McCullough and Prudy become engaged. In a closing monologue, Jake breaks the film's fourth wall to directly inform the audience that after his wedding, McCullough went on to a long and prosperous career as the first governor of Colorado and never made it to Australia (although he reads about it a lot), while Jake takes his place as sheriff of Calendar and becomes "one of the most beloved characters in Western folklore".

==Cast==

- James Garner as Jason McCullough
- Joan Hackett as Prudy Perkins
- Walter Brennan as Pa Danby
- Harry Morgan as Olly Perkins
- Jack Elam as Jake
- Henry Jones as Henry Jackson
- Bruce Dern as Joe Danby
- Willis Bouchey as Thomas Devery
- Kathleen Freeman as Mrs. Danvers
- Walter Burke as Fred Johnson
- Chubby Johnson as Brady
- Gene Evans as Tom Danby
- Dick Peabody as Luke Danby
- Dick Haynes as Bartender

==Production==
Support Your Local Sheriff! was the first producing effort by Garner and his Cherokee Productions, completed on a shoestring budget of $750,000. It was based on an original script by Bill Bowers, who sold it to Garner for $150,000 plus a percentage of the profits. Bowers wanted to direct, but said Garner asked him not to. The writer recalled, "He talked me out of it by saying, 'Look, I've made five bad pictures in a row, and I really need a good picture, and I'd be scared to death to go with a new director. So why don't you produce this one?'"
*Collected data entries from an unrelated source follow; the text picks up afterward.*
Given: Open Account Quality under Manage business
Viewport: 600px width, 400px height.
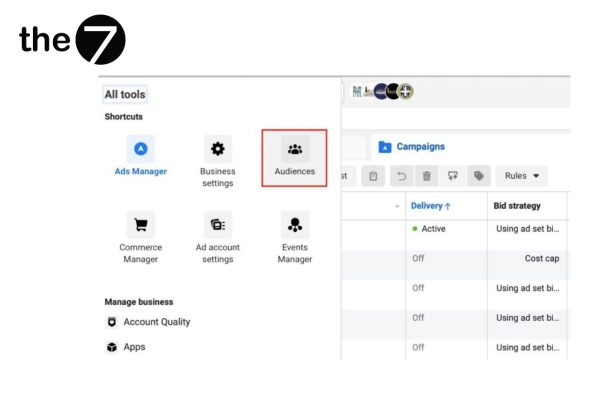Looking at the screenshot, I should 156,322.
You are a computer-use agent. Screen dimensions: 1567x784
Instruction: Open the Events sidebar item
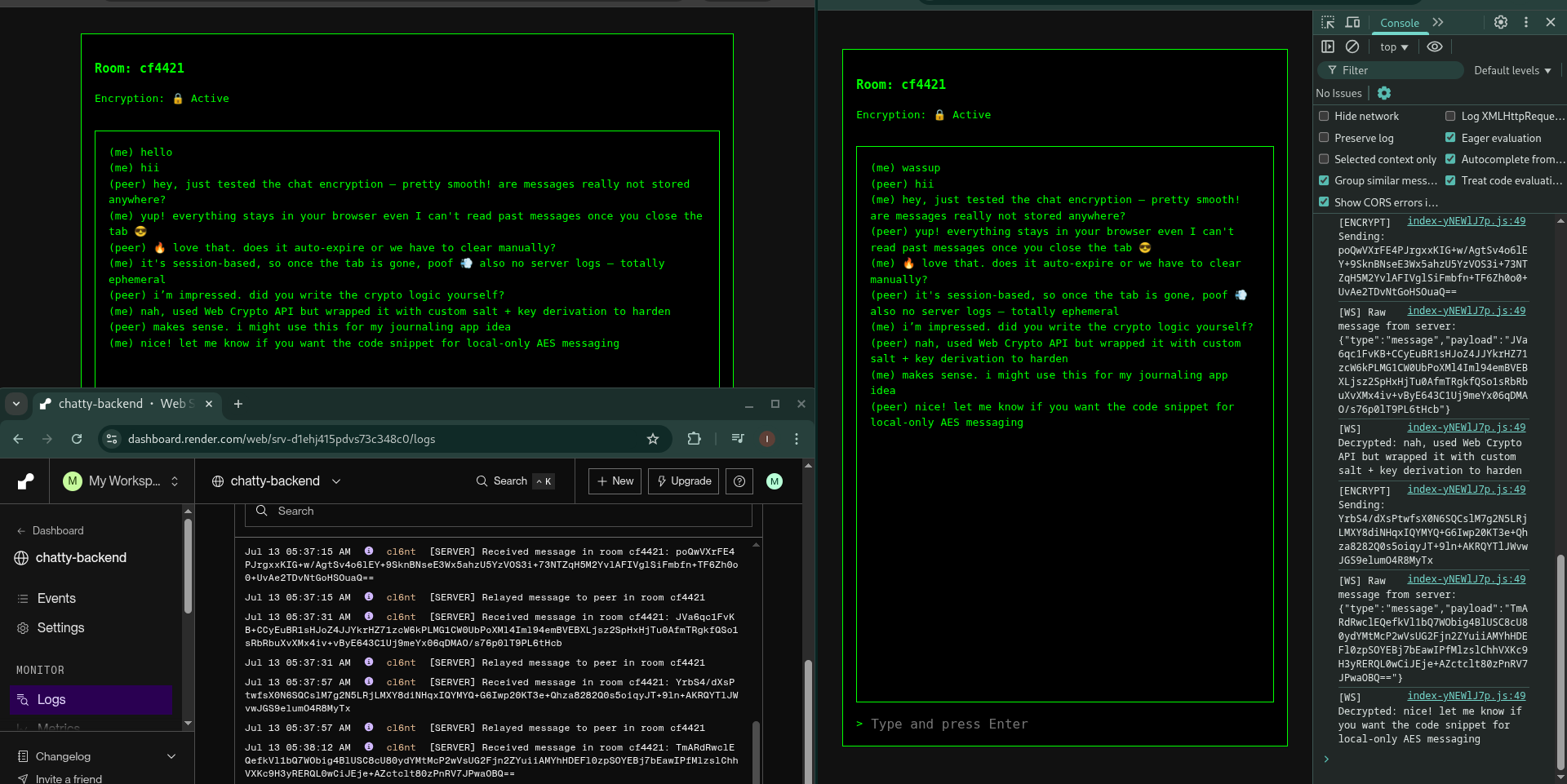(x=56, y=599)
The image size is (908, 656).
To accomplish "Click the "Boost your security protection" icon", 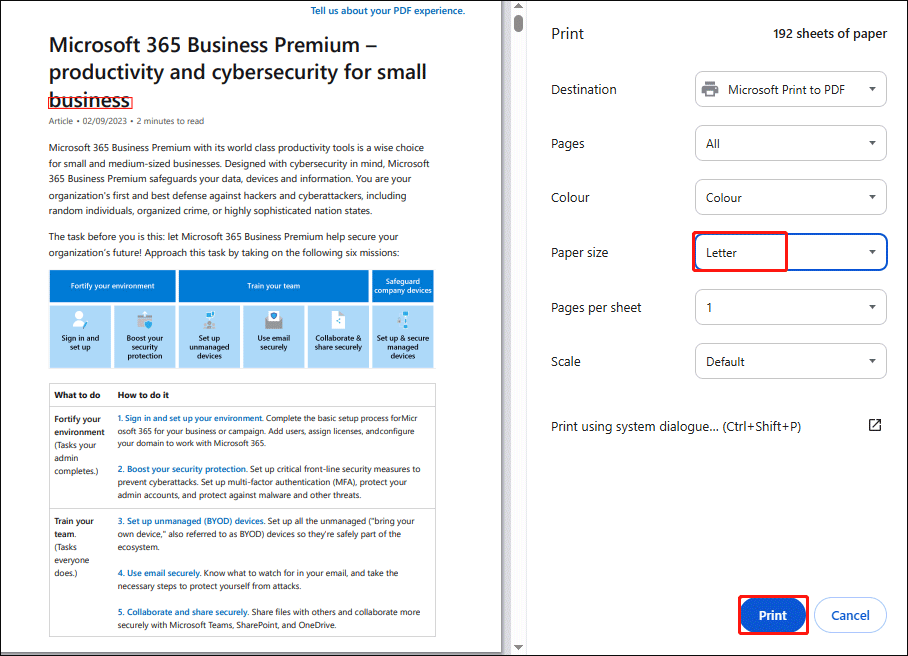I will click(145, 320).
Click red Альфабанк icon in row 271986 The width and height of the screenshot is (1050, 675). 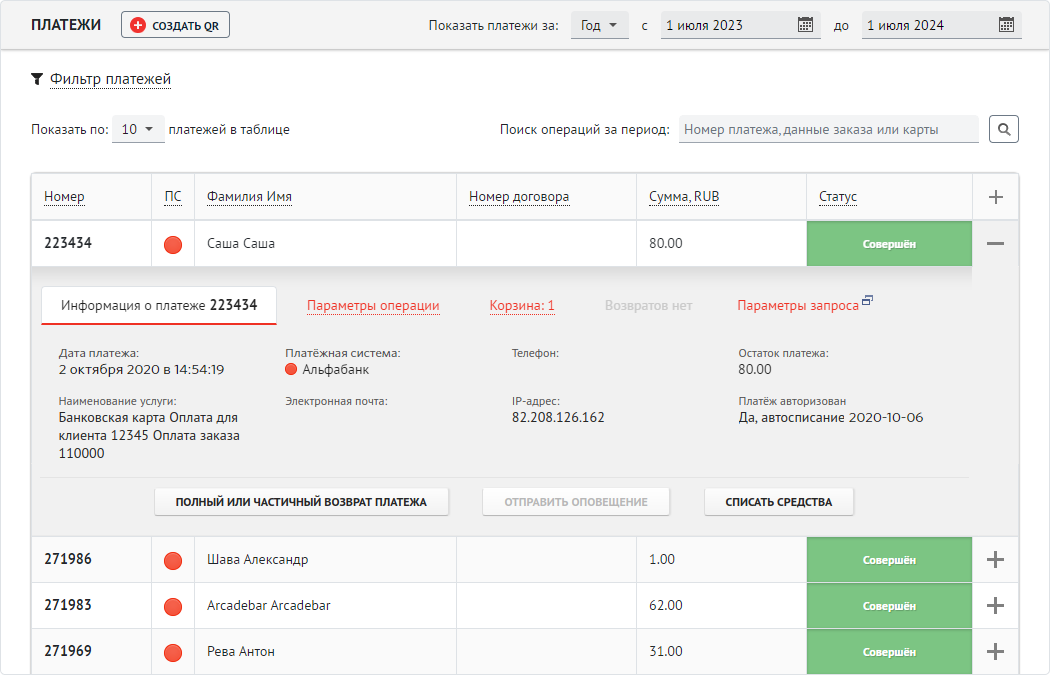[x=173, y=560]
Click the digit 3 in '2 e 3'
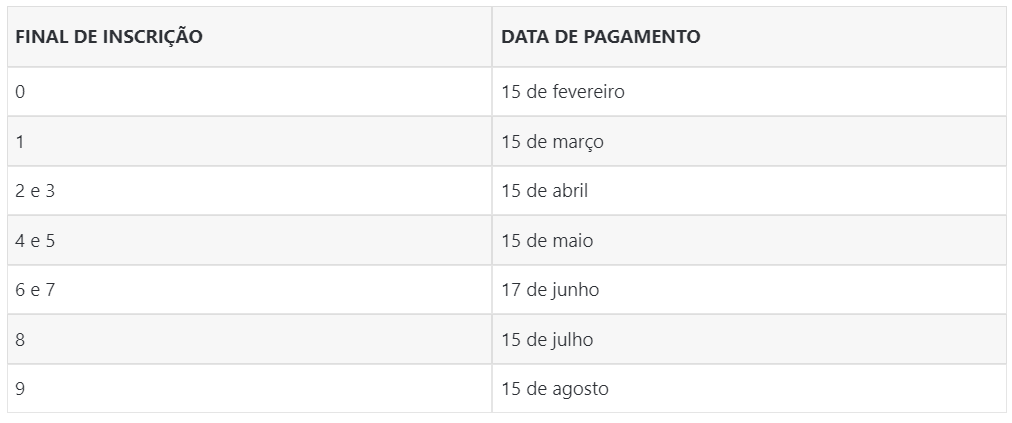This screenshot has height=423, width=1012. [x=50, y=191]

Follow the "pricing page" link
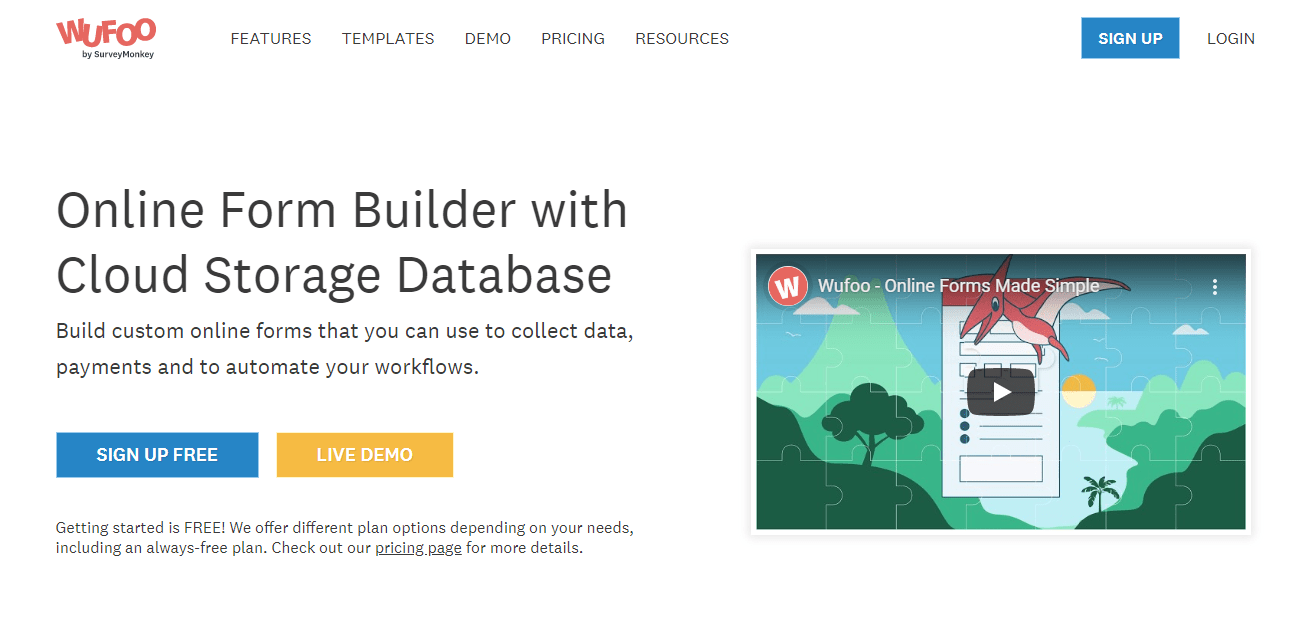click(x=418, y=548)
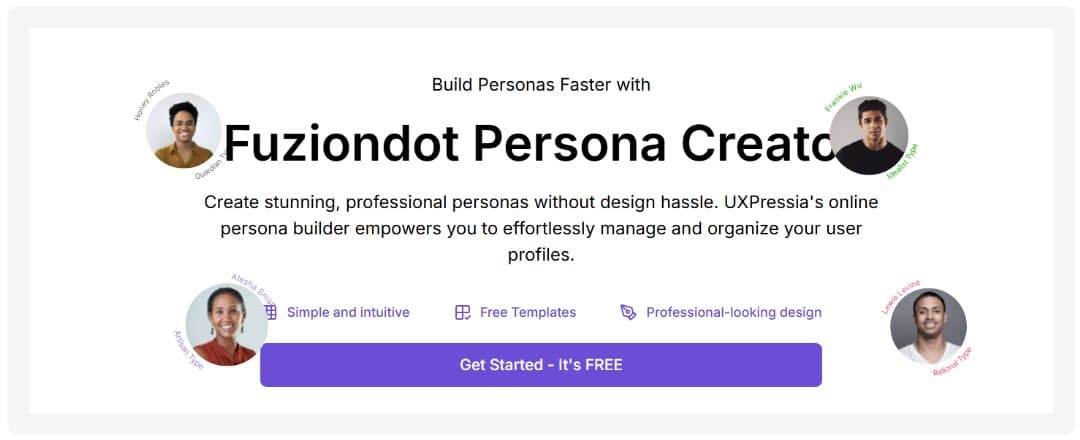Viewport: 1080px width, 440px height.
Task: Click the Simple and intuitive label
Action: [x=348, y=313]
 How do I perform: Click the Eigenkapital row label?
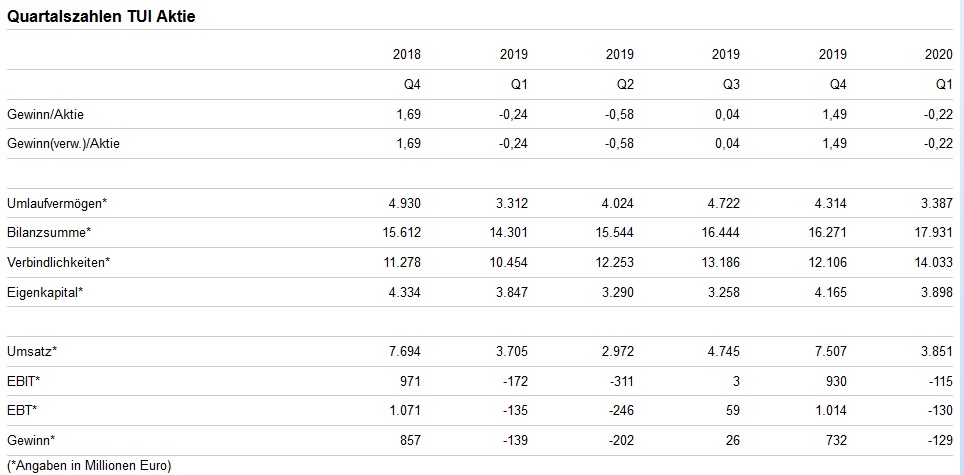(x=45, y=292)
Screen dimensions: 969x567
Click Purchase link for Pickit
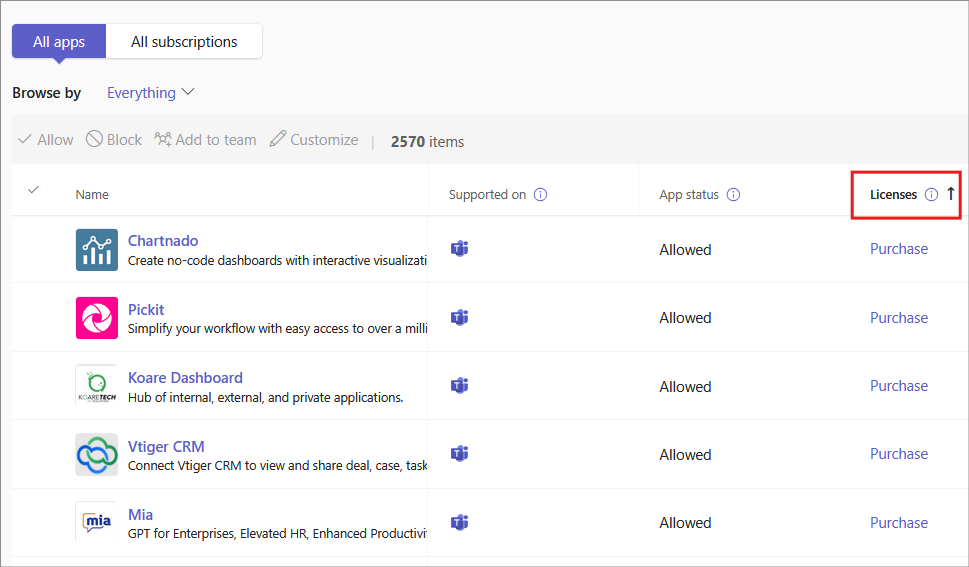point(898,318)
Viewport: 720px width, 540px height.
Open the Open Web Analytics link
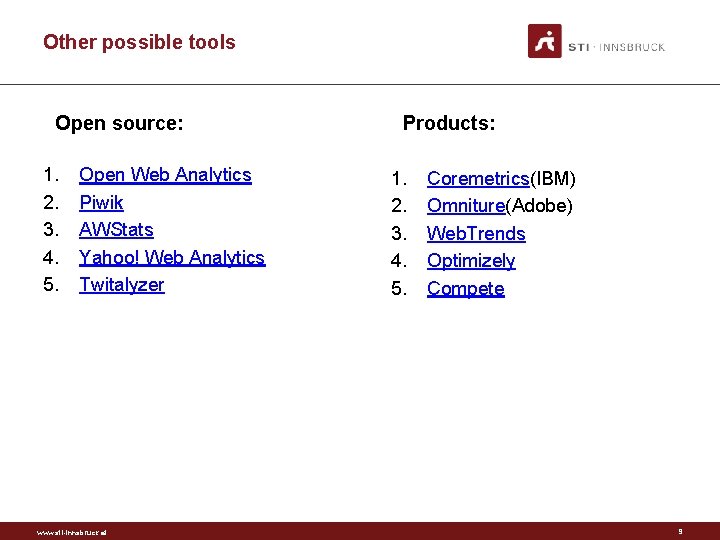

During preproduction, Paramount Pictures threatened a lawsuit when the studio contended that the first scene was "lifted" from their Paint Your Wagon (1969), where a similar gold mine discovery is featured. Eventually, Garner was able to show where the original screenplay found its source material, and the lawsuit was dropped.

Bowers later said, "I should have directed it. Not that Burt (Kennedy) didn't do a perfectly good job, but it was my script and there were things in it that I would have gotten that he didn't get."

==Reception==
According to Garner, Support Your Local Sheriff was initially considered a "bomb" and did not do much business in its first week, with United Artists threatening to pull the film. Garner challenged them to match his $10,000 stake to keep the film in one theatre for a week. The result was impressive: "Word of mouth" increased attendance until crowds were around the theatre by the end of the engagement. Support Your Local Sheriff was the 20th-most popular film at the U.S. box office in 1969.

Support Your Local Sheriff received mixed-to-positive critical reviews. It holds a 80% rating on Rotten Tomatoes based on 16 reviews.

In 1971, Bower estimated he would earn $500,000 on the film due to his percentage.

==Follow-up==
In 1971, director Burt Kennedy reteamed with James Garner, Harry Morgan, and Jack Elam on another Western comedy, Support Your Local Gunfighter, with different characters, but a similar tone.